There is another option: Craft a compelling Facebook campaign with a ready-made tug on the heartstring to pull in new donors. Certain nonprofits, such as pet shelters, have messages more suited to this tactic.
That can work, Comstock-Gay says, but social media does not typically create the bonds with strangers necessary for them to donate. The key, again, is to foster authentic relationships based on trust.
The gold standard, he says, remains the same: “Can I get people who know us to stand up?”
Targeting is key
The YMCA of Delaware chiefly relies on about 500 volunteers to directly ask members to donate, says Matt Clements, the Y’s director of philanthropy.

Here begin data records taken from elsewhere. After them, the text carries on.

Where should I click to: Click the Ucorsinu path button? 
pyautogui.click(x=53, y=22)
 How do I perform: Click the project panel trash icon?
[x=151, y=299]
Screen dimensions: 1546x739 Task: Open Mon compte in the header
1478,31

“There’s a higher response rate and you tend to get a larger gift when you ask face-to-face,” he says.
That’s not to say online fundraising doesn’t have a role, though it is most effective when the pitch is tailored to a specific group. For example, to raise money for “Giving Tuesday” —a movement to dedicate the Tuesday after Thanksgiving to charitable giving — the Y will email members who haven’t given yet this year.

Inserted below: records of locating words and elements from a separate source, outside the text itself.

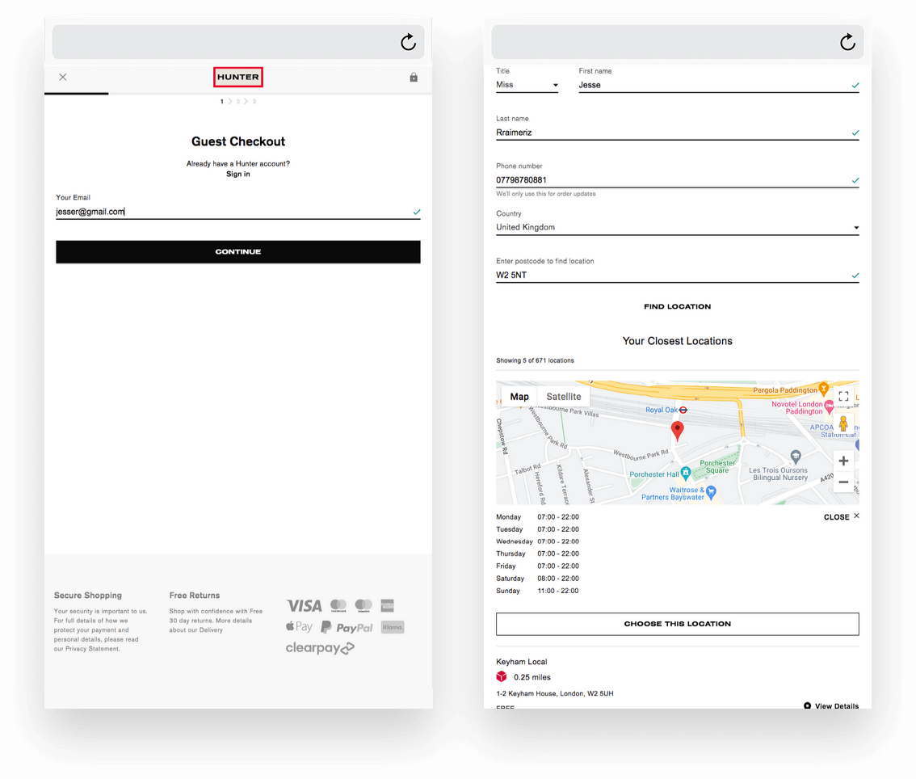
Task: Close the opening hours details
Action: (x=842, y=517)
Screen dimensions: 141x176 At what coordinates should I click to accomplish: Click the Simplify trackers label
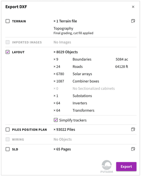coord(73,120)
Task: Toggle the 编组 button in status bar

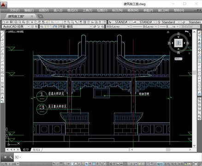Action: (x=160, y=164)
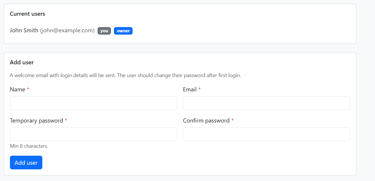Click the blue "owner" badge
Screen dimensions: 375x181
(x=123, y=31)
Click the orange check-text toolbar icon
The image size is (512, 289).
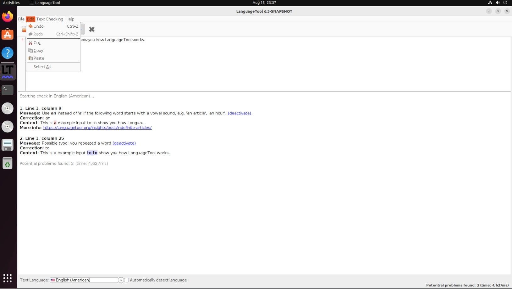click(x=24, y=29)

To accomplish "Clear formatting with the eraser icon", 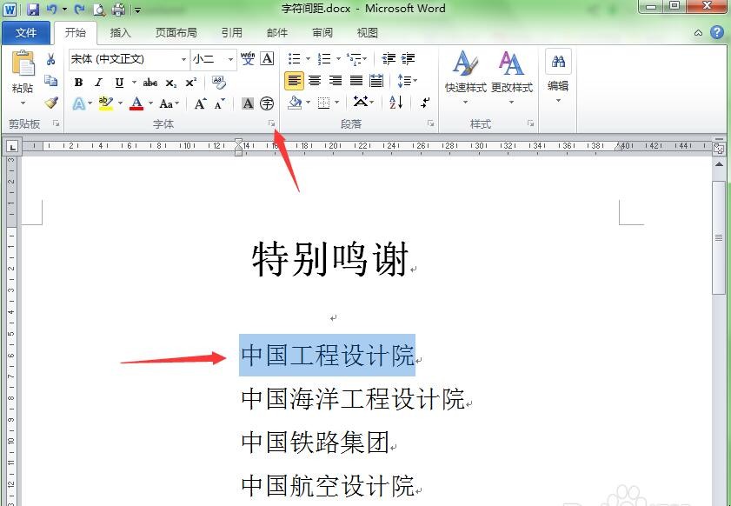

The email pitch includes specific beneficiaries: low-income families who can join the Y thanks to these donations.
“The biggest thing is just segmenting your message,” Clements says, meaning the request is as tailored to an audience as possible.
One disadvantage to online giving is the cost of processing online donations; a small portion of each donation typically goes to the company that handles the transaction. For a nonprofit, losing, say, 3 cents off each dollar might be a loss worth taking, compared to getting nothing, to acquire a new donor. But if an existing donor is moving from paper checks to a website, a nonprofit is effectively losing money.

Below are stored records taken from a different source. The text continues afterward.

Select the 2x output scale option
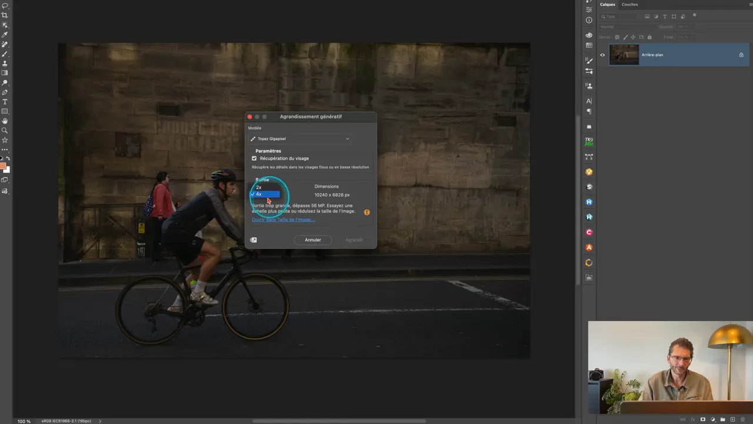The height and width of the screenshot is (424, 753). pyautogui.click(x=259, y=187)
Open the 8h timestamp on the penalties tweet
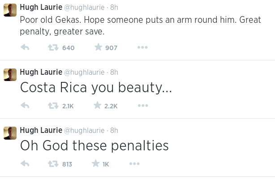The height and width of the screenshot is (179, 275). [x=114, y=130]
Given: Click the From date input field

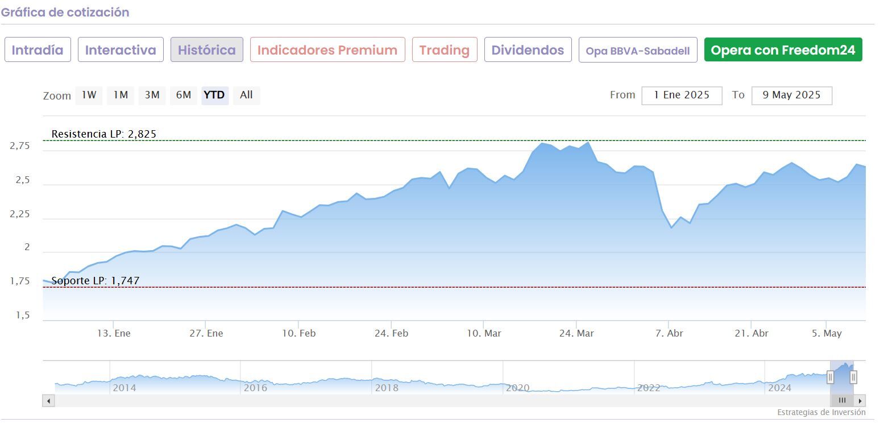Looking at the screenshot, I should pyautogui.click(x=682, y=96).
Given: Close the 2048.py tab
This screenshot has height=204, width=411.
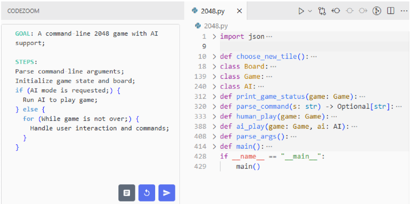Looking at the screenshot, I should pyautogui.click(x=239, y=11).
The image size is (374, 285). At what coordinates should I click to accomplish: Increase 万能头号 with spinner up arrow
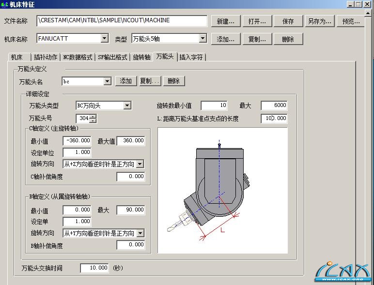tap(93, 116)
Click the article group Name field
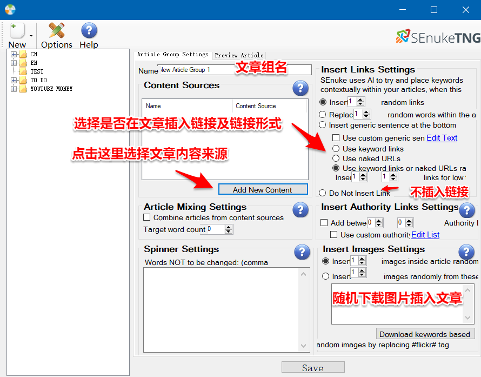The height and width of the screenshot is (377, 481). (x=235, y=70)
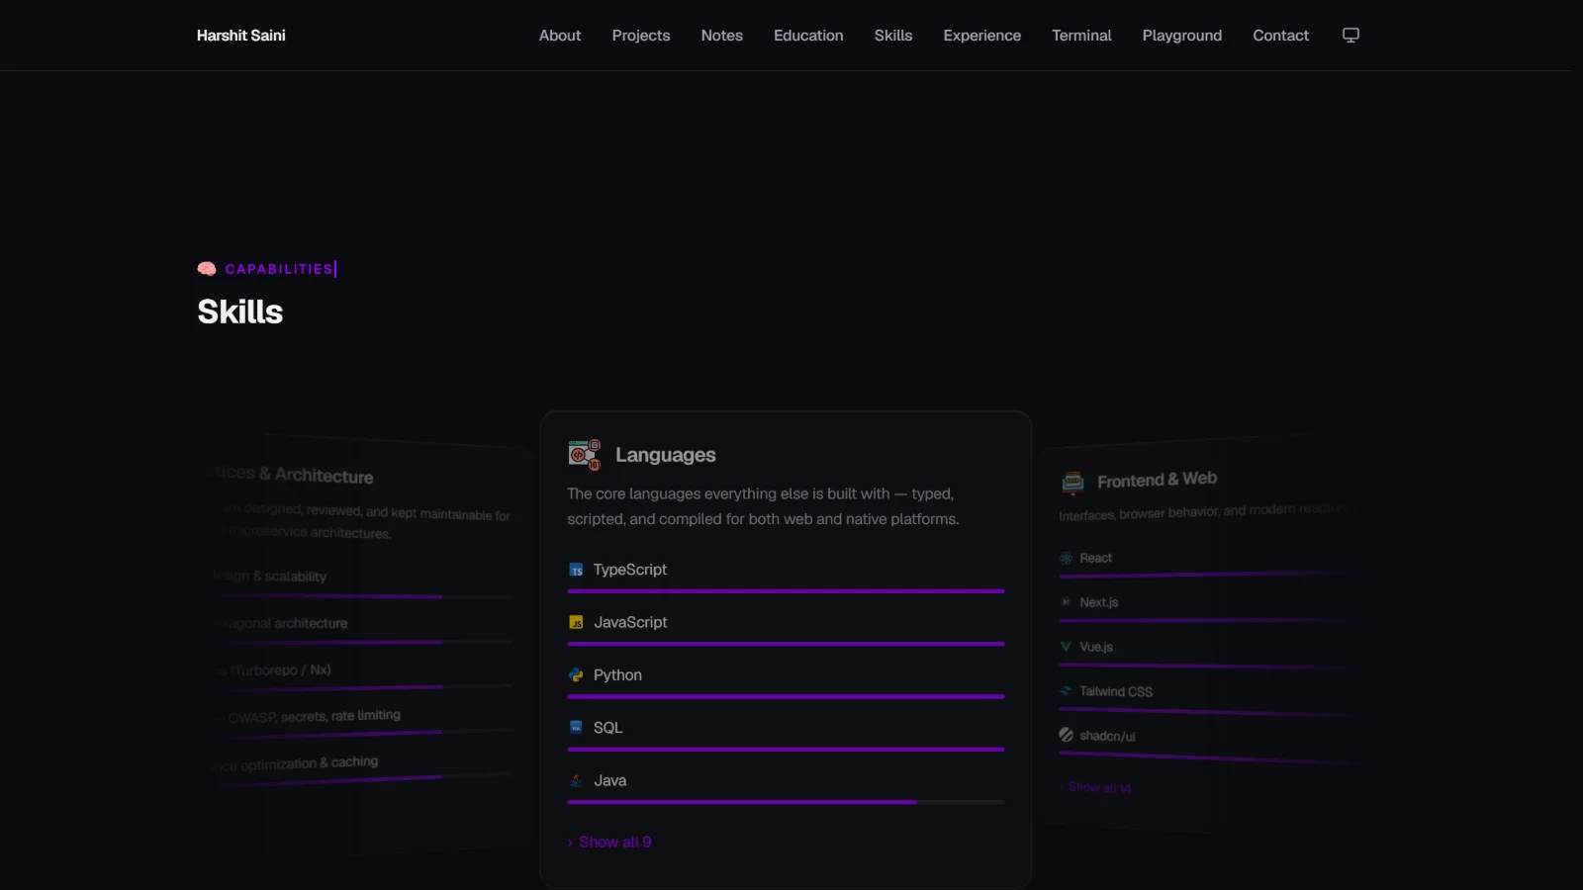Click the Java proficiency bar
The width and height of the screenshot is (1583, 890).
pos(786,802)
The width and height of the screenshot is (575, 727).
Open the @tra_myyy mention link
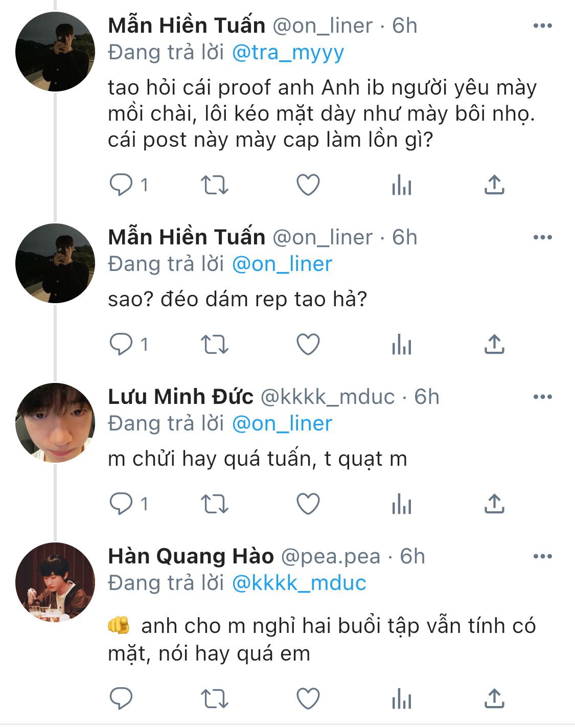(288, 53)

“At the Y, we use it, but even for us it’s a financial barrier,” Clements says of online transactions. “I can imagine for smaller nonprofits it’s a larger barrier.”
While online donations account for less than 5 percent of the Y’s donations now, that is set to grow. That’s because, in general, older people give more to charity.
“As current millennials grow older, the use of digital technology will increase,” Clements says.
Giving safely online
With thousands of charities at your fingertips, how do you know what’s safe and what’s not?
Furthermore, how can you separate the legitimate charities from the (relatively few) frauds?
Kelly Sheridan, who administers college scholarships for the Delaware Community Foundation, does all her personal giving online and has some advice.
First, to limit her exposure to identity theft, she never uses a card connected to a bank account. That way, if her data falls into the wrong hands, the thief can’t simply empty her account.
Sheridan vets a charity by exploring its website and finding the group’s mission statement and sources of funding.
“I don’t usually look hard at their financials as much as their mission statement and a listing of who else has supported them,” she says.
If you’re the type of person who does want hard data, check out Guidestar.org to find free financial information, including the compensation of top employees.
Technical reminders on giving safely online come from Jamila Patton Anderson, the Y’s director of public relations: Look in your browser’s address bar and you’ll see most website addresses begin with “http.” Secure websites, ones that are protecting your data, have an “s” at the end: “https.” Also, the address should have a small picture of a lock next to it.
Building real connections
Though Archie lives in Alexandria, Va., the Delaware beaches hold

a special place in her memory. In the ‘80s, she and her friends would share beach house getaways. And that’s where she met Tim, who consistently made her laugh.
“It was definitely a ride for the memories of Dewey Beach,” she says of her October bike ride.
Aside from the huge financial success, perhaps the most unexpected part of her fundraising campaign was the emotional lift it gave her and Tim. Her first foray into online giving re-connected them to old friends, all thanks to her decision to share an authentic story.
“Every day, I would come home from work and read Tim the names and the thank-you notes,” Archie says. “This really lifted him up…It really is sustaining, I have to say.”